Medical texts can be considered as a subset of astrological texts. Disease was identified not just by where on the body it manifested, but also what time of year it appeared and even one’s geographic location; all were essential to diagnosis and prognosis in nineteenth century Siam. Thai medicine was influenced by Chinese, Indian and Arabic medicine. Pre-modern Thai etiology ascribed disease to phenomena not unlike the four humors of Western medicine. The collection contains several manuals for identifying and treating various diseases of the skin, eyes and body. Other medical texts treat conditions via pressure points similar to Japanese Shiatsu or Chinese acupuncture.
Thai literature was written only in verse before the nineteenth century.9 Prose was not taken seriously until around 1850. The earliest works of Thai literature were all by anonymous authors. The works of named authors only began to appear in the seventeenth century. Sunthō̜n Phū is the most famous author from the first half of the nineteenth century. Among other works he wrote the Phra ‘Aphai Manī tale from 1822 to 1844 which was about the heroic adventures of the title character Prince ‘Aphai Manī. It is the longest poem in Thai language. It is also notable for the simple language used, distinct from courtly poetry otherwise used in literature of this type.
Finally the Siamese group includes one early but valuable printed book. There is no indication of where or when it was printed, but it might be from the first half of the nineteenth century. The text consists of a short English-Thai dictionary starting with the letters and numbers of the Thai language. It ends with a word list of terms useful for Western traders. The organization of the text indicates it was written by an individual with some training in linguistics. Siamese texts began to be printed by Westerners at Serampore near Calcutta in 1819 and then at Singapore by 1823.10 The missionary Dan Beach Bradley brought printing to Bangkok in 1836. This text could have been made in any of those places, but perhaps in British India by some Orientalists with knowledge of linguistics.
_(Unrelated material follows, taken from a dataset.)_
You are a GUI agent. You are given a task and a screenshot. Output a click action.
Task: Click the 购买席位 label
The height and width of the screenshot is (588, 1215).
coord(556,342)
Many texts in this part of the collection are undated. It is possible to undertake further tests to narrow the range of possible dates by identifying the individual dyes and material used in the making of the manuscript.11 Without further analysis one can estimate that most are likely from the nineteenth or early twentieth century. It would be very unlikely that any manuscript would be from before the late eighteenth century since the Burmese invasion of Ayutthaya in 1767 destroyed almost all manuscripts composed up to that time.